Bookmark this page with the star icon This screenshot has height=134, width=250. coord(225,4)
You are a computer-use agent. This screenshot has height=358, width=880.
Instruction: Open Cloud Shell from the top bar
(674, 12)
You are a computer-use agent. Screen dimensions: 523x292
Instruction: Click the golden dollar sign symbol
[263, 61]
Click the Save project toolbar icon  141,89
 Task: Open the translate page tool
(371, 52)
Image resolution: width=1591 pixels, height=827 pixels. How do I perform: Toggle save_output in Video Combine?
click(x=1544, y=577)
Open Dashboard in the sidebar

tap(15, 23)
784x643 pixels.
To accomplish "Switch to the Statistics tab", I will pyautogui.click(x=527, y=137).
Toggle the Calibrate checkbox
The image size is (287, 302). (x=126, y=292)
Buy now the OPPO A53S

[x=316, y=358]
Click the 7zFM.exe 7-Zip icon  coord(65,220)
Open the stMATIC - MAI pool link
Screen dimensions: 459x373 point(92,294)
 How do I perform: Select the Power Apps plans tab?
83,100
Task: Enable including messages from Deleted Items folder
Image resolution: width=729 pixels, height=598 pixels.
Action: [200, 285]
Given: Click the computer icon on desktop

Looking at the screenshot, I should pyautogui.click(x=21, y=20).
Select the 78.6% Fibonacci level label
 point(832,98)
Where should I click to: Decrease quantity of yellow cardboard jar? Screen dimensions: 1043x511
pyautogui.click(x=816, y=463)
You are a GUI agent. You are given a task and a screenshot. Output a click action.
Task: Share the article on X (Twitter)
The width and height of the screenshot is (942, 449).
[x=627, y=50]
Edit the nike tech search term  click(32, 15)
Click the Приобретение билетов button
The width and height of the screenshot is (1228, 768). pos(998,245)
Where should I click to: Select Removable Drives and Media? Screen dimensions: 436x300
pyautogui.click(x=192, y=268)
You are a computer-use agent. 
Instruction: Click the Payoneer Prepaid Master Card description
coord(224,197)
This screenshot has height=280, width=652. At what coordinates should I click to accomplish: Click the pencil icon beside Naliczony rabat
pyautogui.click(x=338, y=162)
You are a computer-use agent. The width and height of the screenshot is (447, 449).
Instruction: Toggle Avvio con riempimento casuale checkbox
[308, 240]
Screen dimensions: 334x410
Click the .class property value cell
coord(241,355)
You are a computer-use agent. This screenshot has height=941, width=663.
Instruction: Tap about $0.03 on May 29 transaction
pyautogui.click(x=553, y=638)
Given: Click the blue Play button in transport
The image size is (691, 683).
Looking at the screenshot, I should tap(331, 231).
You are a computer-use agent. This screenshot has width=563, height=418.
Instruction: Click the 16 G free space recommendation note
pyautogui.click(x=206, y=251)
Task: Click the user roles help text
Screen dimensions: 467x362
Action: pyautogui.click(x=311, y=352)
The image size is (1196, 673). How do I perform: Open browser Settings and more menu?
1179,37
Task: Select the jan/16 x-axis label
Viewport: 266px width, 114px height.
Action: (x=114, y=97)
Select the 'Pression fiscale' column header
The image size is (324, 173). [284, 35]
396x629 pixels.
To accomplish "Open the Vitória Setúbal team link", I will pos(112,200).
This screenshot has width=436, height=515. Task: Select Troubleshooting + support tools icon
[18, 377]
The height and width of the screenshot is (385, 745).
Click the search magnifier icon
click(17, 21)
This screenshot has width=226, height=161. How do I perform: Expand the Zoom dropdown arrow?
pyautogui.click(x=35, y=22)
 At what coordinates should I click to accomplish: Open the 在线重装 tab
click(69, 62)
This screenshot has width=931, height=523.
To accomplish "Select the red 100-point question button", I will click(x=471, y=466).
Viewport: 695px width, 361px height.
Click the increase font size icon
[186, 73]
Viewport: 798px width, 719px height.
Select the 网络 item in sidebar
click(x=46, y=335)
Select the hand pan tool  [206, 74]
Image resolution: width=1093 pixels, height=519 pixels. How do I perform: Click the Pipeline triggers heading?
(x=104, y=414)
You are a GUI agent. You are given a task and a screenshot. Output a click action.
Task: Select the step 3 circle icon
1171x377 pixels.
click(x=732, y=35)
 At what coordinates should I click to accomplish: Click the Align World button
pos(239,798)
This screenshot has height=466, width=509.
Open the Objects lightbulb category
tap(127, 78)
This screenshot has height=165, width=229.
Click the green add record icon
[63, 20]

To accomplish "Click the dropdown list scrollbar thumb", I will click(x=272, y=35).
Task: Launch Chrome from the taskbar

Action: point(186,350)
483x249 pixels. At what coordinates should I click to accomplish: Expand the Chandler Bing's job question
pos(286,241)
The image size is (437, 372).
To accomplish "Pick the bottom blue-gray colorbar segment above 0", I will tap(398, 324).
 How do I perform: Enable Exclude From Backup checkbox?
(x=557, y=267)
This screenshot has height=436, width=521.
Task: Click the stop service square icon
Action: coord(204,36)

▶ _EXERCISE_
From the listing above, repeat exactly the lines starting at the line that includes "Task: Share the article on X (Twitter)" and ending at the line that includes "Screen dimensions: 334x410", with nothing outside that span.

▶ _SOLUTION TO THIS PROBLEM_
Task: Share the article on X (Twitter)
The width and height of the screenshot is (942, 449).
[x=627, y=50]
Edit the nike tech search term  click(32, 15)
Click the Приобретение билетов button
The width and height of the screenshot is (1228, 768). pos(998,245)
Where should I click to: Select Removable Drives and Media? Screen dimensions: 436x300
pyautogui.click(x=192, y=268)
You are a computer-use agent. 
Instruction: Click the Payoneer Prepaid Master Card description
coord(224,197)
This screenshot has height=280, width=652. At what coordinates should I click to accomplish: Click the pencil icon beside Naliczony rabat
pyautogui.click(x=338, y=162)
You are a computer-use agent. The width and height of the screenshot is (447, 449).
Instruction: Toggle Avvio con riempimento casuale checkbox
[308, 240]
Screen dimensions: 334x410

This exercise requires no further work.